**TASK DETAILS:** The result should be an exact copy of only the lines from the one with "Given: Open the Conversions flag icon" through the last line of the data below, with pictures omitted.

**RECORD EXTRACTS:**

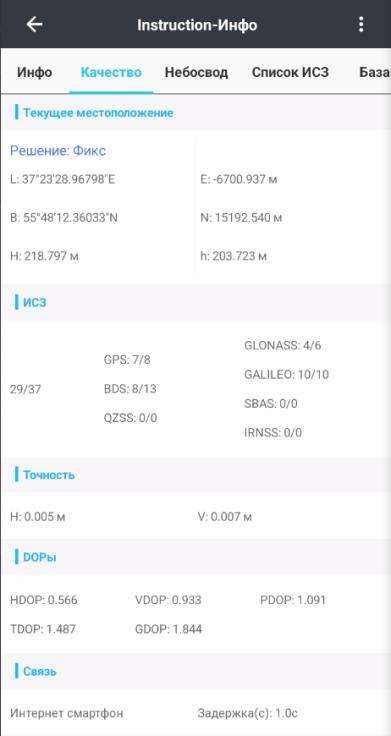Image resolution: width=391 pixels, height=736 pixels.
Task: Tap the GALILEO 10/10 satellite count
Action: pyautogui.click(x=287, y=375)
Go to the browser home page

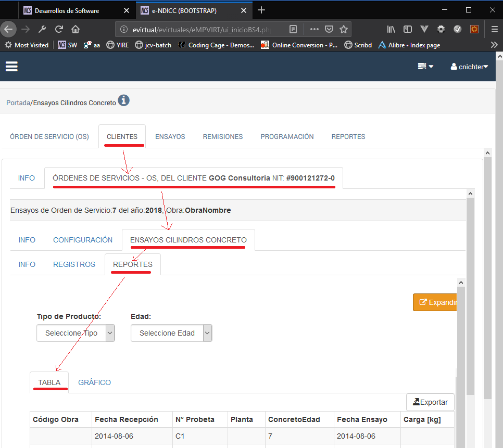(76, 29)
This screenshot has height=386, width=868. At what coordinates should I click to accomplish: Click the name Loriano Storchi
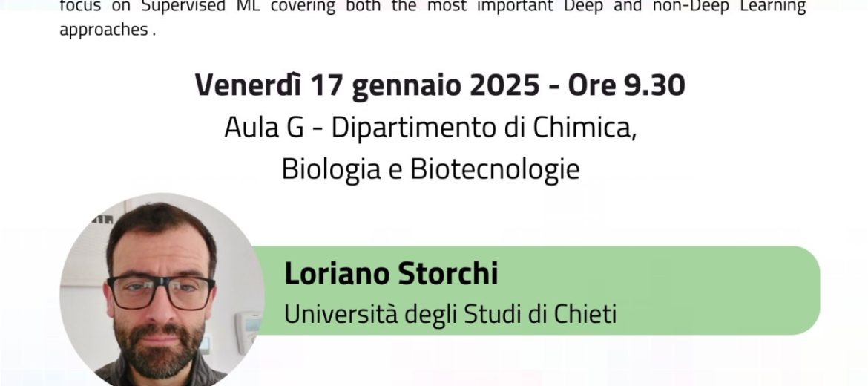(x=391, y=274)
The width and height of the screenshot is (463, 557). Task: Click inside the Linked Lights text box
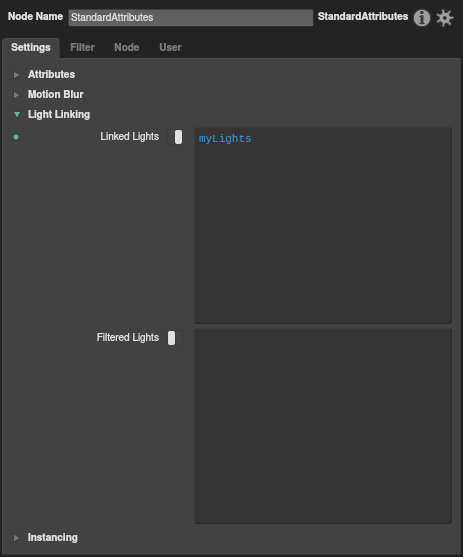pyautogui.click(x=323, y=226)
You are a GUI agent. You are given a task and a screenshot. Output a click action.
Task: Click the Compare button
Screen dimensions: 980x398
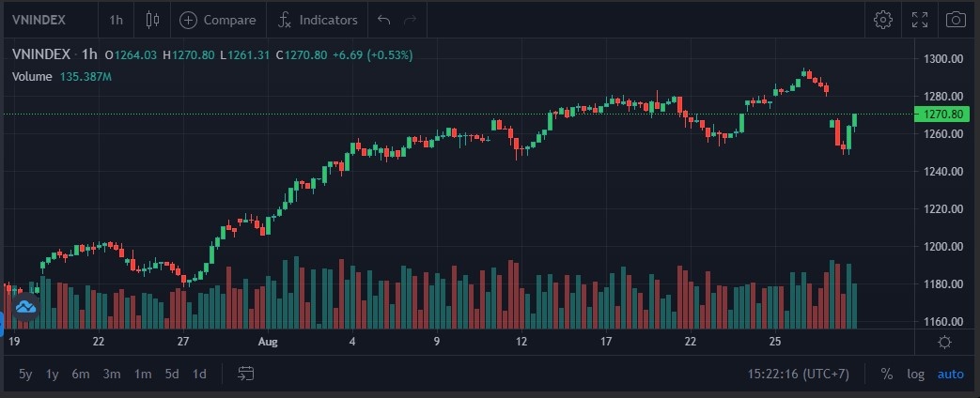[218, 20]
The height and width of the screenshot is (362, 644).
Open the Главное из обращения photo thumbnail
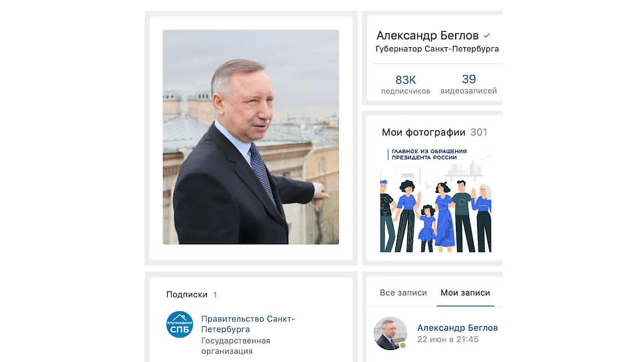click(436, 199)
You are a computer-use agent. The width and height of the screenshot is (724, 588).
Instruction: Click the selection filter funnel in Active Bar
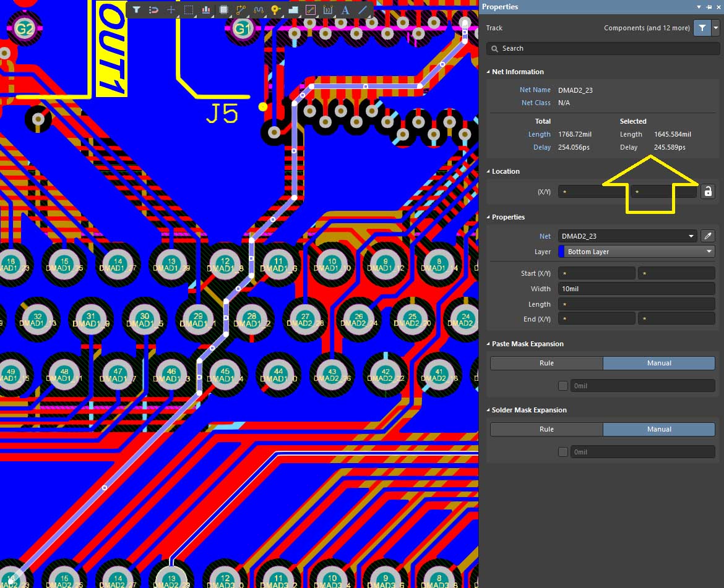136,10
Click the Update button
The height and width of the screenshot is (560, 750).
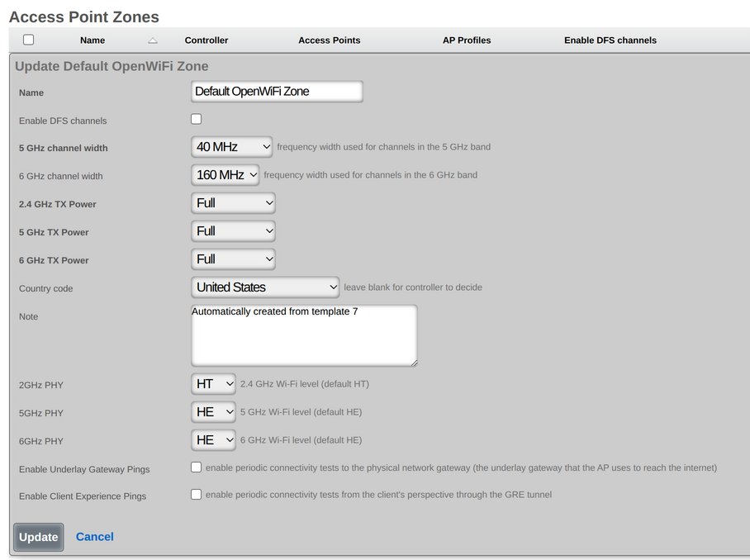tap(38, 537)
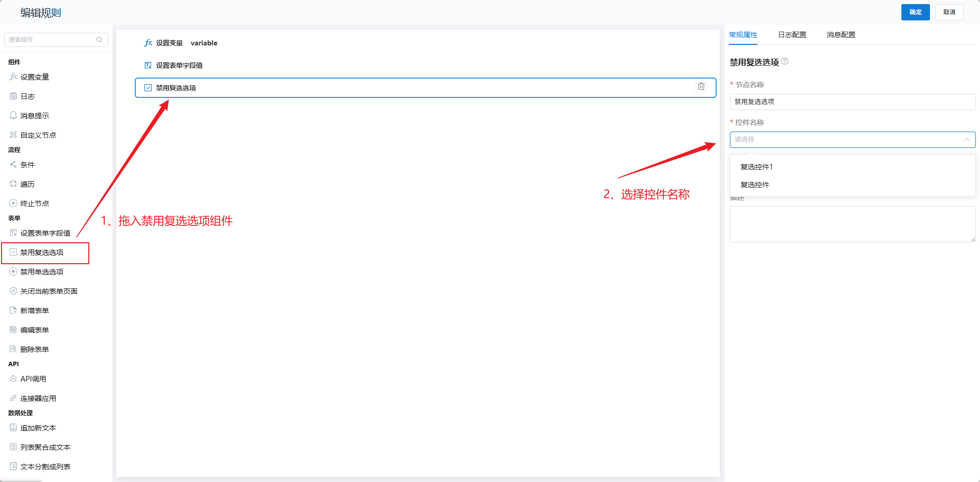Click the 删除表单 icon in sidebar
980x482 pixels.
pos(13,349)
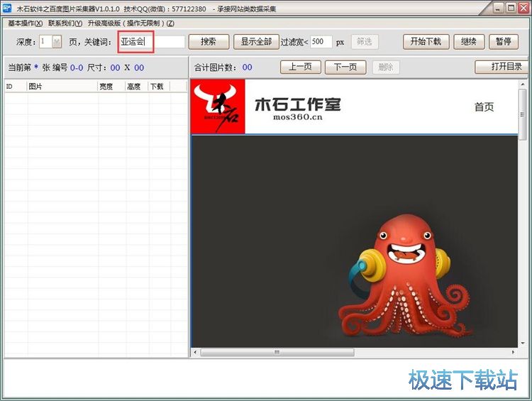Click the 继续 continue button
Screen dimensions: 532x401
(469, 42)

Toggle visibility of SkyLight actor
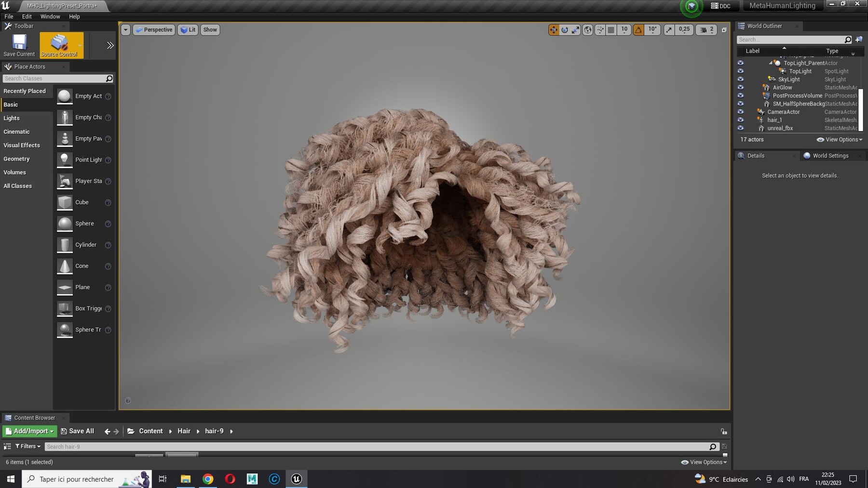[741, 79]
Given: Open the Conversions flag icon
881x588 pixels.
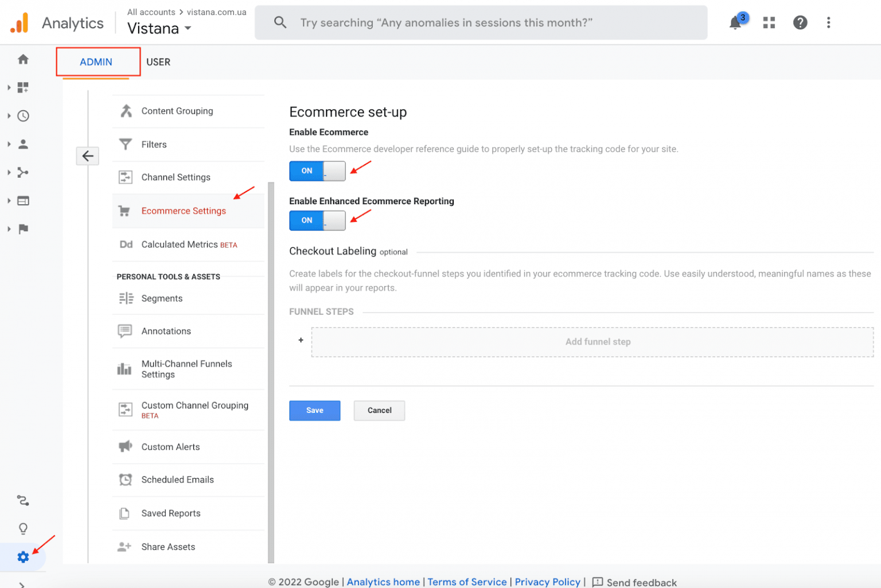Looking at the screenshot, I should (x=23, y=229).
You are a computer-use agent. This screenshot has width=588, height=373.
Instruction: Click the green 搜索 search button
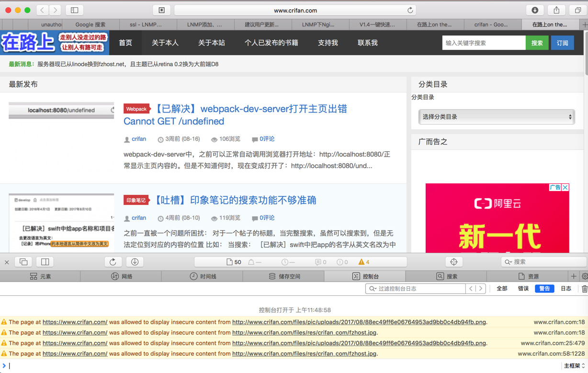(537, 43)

**OUTPUT:**
Given: Open the Conversions flag icon
881x588 pixels.
Looking at the screenshot, I should (x=23, y=229).
You are a computer-use agent. This screenshot has width=588, height=373.
Instruction: Click the green 搜索 search button
(537, 43)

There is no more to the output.